Troubleshooting Amazon EKS Worker Nodes not joining the cluster

mechanic underneath car fixing things

I’ve recently been doing a fair bit of automation work on bringing up AWS managed Kubernetes clusters using Terraform (with Packer for building out the worker group nodes). Read on for some handy tips on troubleshooting EKS worker nodes.

Some of my colleagues have not worked with EKS (or Kubernetes) much before and so I’ve also been sharing knowledge and helping others get up to speed. A colleague was having trouble with their newly provisioned personal test EKS cluster found that the kube-system / control plane related pods were not starting.  I assisted with the troubleshooting process and found the following…

Upon diving into the logs of the kube-system related pods (dns, aws CNI, etc…) it was obvious that the pods were not being scheduled on the brand new cluster. The next obvious command to run was kubectl get nodes -o wide to take a look at the general state of the worker nodes.

Unsurprisingly there were no nodes in the cluster.

Troubleshooting worker nodes not joining the cluster

The first thing that comes to mind when you have worker nodes that are not joining the cluster on startup is to check the bootstrapping / startup scripts.

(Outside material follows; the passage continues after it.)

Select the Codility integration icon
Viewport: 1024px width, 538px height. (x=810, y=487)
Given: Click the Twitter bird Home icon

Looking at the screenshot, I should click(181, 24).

In EKS’ case (and more specifically EC2) the worker nodes should be joining the cluster by running a couple of commands in the userdata script that the EC2 machines run on launch.

If you’re customising your worker nodes with your own custom AMI(s) then you’ll most likely be handling this userdata script logic yourself, and this is the first place to check.

The easiest way of checking userdata script failures on an EC2 instance is to simply get the cloud-init logs direct from the instance. Locate the EC2 machine in the console (or the instance-id inspect the logs for failures on the section that logs execution of your userdata script.

  • In the EC2 console: Right-click your EC2 instance -> Instance Settings -> Get System Log.
  • On the instance itself:
    • cat /var/log/cloud-init.log | more
    • cat /var/log/cloud-init-output.log | more

Upon finding the error you can then check (using intuition around the specific error message you found):

  • Have any changes been introduced lately that might have caused the breakage?
  • Has the base AMI that you’re building on top of changed?
  • Have any resources that you might be pulling into the base image builds been modified in any way?

These are the questions to ask and investigate first. You should be storing base image build scripts (packer for example) in version control / git, so check the recent git commits and image build logs first.